Separate out “military” offenses from “civilian” offenses? Been there, done that. The Supreme Court finally gave up in 1987, finding that the military justice system had jurisdiction over all offenses committed by those in uniform. This could be an implicit recognition that in the extraordinarily complex task of preparing people to kill other human beings in the name of the state, the disposition of “civilian” misconduct cannot be separated from overall troop development and combat readiness.

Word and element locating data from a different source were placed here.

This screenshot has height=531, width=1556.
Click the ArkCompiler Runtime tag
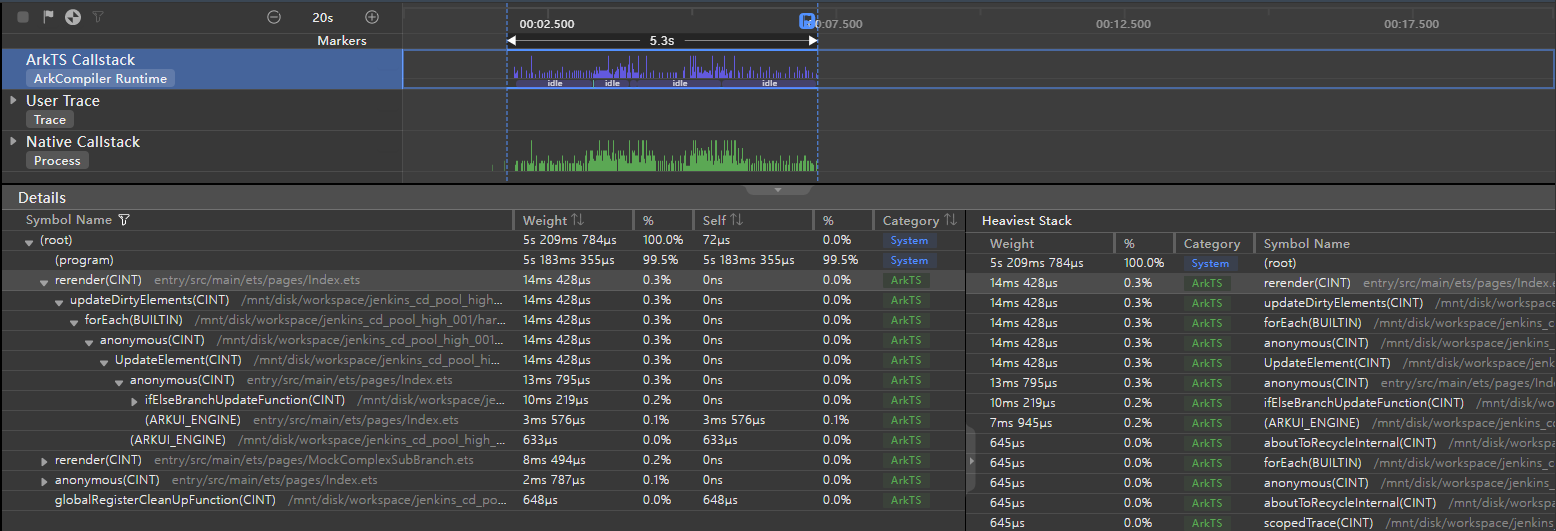tap(100, 79)
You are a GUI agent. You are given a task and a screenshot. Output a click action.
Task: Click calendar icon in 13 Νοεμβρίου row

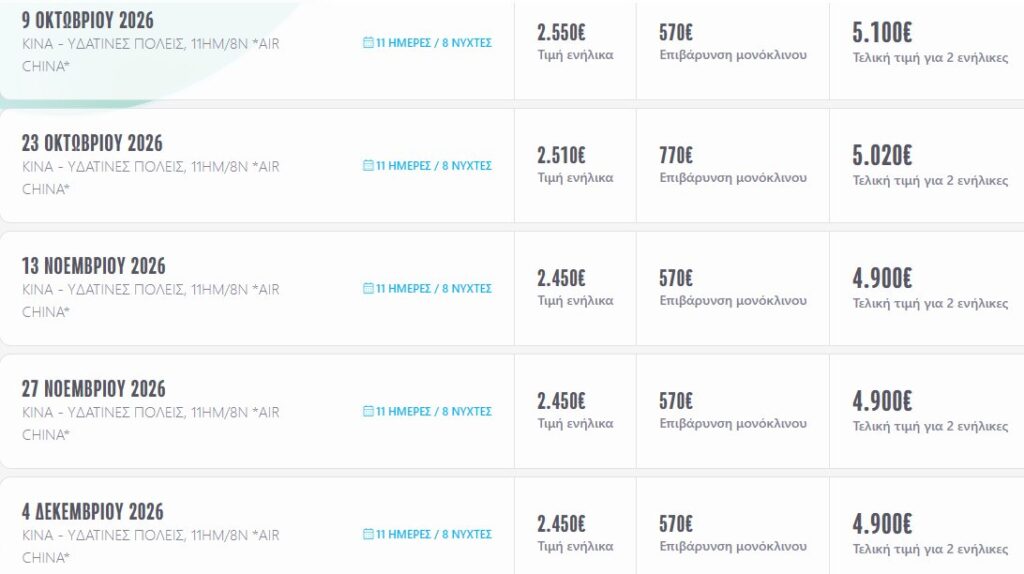pyautogui.click(x=368, y=288)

Savvy military leaders keenly understand the holistic nature of their leadership responsibilities, along with the imprudence of outsourcing discipline to civilians not equipped to deal with it appropriately and who do not bear the responsibility for battlefield success that is so intrinsically linked to a well-disciplined force.
Even regarding crimes with direct civilian analogues, it is quite likely that civilians called upon to judge them would still feel inadequate where the allegations arise in a military context. Indeed, that’s exactly what appears to have happened with a federal jury in a 2008 case. In acquitting a former Marine of killing four Iraqi prisoners, The Los Angeles Times reported that the jurors “did not feel qualified to judge a Marine’s actions in the midst of a battle.” Plainly, it doesn’t appear that they considered themselves a suitable jury of peers of those who served. Given that less than 8 percent of Americans have any military experience, Joyner and Weirick’s proposal invites repetition of that same conundrum.
None of this is to suggest that unlawful command influence is not a continuing challenge in the armed forces, or that Joyner and Weirick were wrong to focus attention upon it. But suggesting that the solution is to have civilians handle all serious military misconduct is a dangerous contradiction to the hard experience of more than 5,000 years of military history.

Charles Dunlap is currently a Professor of the Practice and Executive Director of the Center on Law, Ethics and National Security at Duke Law School. He retired from the Air Force in 2010 as a major general, and over his 34-year career he served as a military judge, prosecutor, and defense counsel, as well as the Chief of the Military Justice Division at the Air Force Judge Advocate General School.